- Hilltop Location within South Carolina Hilltop Location within the United States
- Coordinates: 34°58′28″N 81°57′28″W﻿ / ﻿34.97444°N 81.95778°W
- Country: United States
- State: South Carolina
- County: Spartanburg

Area
- • Total: 1.83 sq mi (4.73 km^{2})
- • Land: 1.83 sq mi (4.73 km^{2})
- • Water: 0 sq mi (0.00 km^{2})
- Elevation: 876 ft (267 m)

Population (2020)
- • Total: 3,273
- • Density: 1,793.5/sq mi (692.49/km^{2})
- Time zone: UTC-5 (Eastern (EST))
- • Summer (DST): UTC-4 (EDT)
- ZIP Code: 29303 (Spartanburg)
- Area codes: 864, 821
- FIPS code: 45-33977
- GNIS feature ID: 2812990

= Hilltop, South Carolina =

Hilltop is an unincorporated area and census-designated place (CDP) adjacent to the city of Spartanburg in Spartanburg County, South Carolina, United States. It was first listed as a CDP prior to the 2020 census with a population of 3,273.

==Geography==
Hilltop is in central Spartanburg County and is bordered to the southeast by the city of Spartanburg. Interstate 585 forms the northeast border of the CDP, Interstate 85 Business is the northwest border, and the southwest border is a branch of the Norfolk Southern Railway. The CDP of Southern Shops is to the northwest, across I-85 Business, and Saxon is to the southwest, across the railroad.

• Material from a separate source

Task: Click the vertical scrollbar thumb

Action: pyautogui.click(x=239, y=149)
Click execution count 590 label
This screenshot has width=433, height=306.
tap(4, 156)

South Carolina Highway 56 (Asheville Highway) is the main road through Hilltop, leading southeast into Spartanburg and northwest 9 mi to Inman.

==Demographics==

Hilltop first appeared as a census designated place in the 2020 U.S. census.

Historical population
| Census | Pop. | Note | %± |
| 2020 | 3,273 |  | — |
U.S. Decennial Census 2020

===2020 census===
As of the 2020 census, Hilltop had a population of 3,273. The median age was 38.5 years. 16.5% of residents were under the age of 18, and 15.6% were 65 years of age or older. For every 100 females there were 118.5 males, and for every 100 females age 18 and over there were 118.1 males age 18 and over.

There were 1,100 households, of which 27.6% had children under the age of 18 living in them. Of all households, 29.4% were married-couple households, 22.0% were households with a male householder and no spouse or partner present, and 39.7% were households with a female householder and no spouse or partner present. About 32.5% of all households were made up of individuals, and 10.8% had someone living alone who was 65 years of age or older.

There were 1,257 housing units, of which 12.5% were vacant. The homeowner vacancy rate was 4.0% and the rental vacancy rate was 12.9%. 100.0% of residents lived in urban areas, while 0.0% lived in rural areas.

Hilltop CDP, South Carolina – Demographic Profile (NH = Non-Hispanic)
| Race / Ethnicity | Pop 2020 | % 2020 |
|---|---|---|
| White alone (NH) | 1,195 | 36.51% |
| Black or African American alone (NH) | 1,307 | 39.93% |
| Native American or Alaska Native alone (NH) | 8 | 0.24% |
| Asian alone (NH) | 127 | 3.88% |
| Pacific Islander alone (NH) | 1 | 0.03% |
| Some Other Race alone (NH) | 7 | 0.21% |
| Mixed Race/Multi-Racial (NH) | 93 | 2.84% |
| Hispanic or Latino (any race) | 535 | 16.35% |
| Total | 3,273 | 100.00% |

Note: the US Census treats Hispanic/Latino as an ethnic category. This table excludes Latinos from the racial categories and assigns them to a separate category. Hispanics/Latinos can be of any race.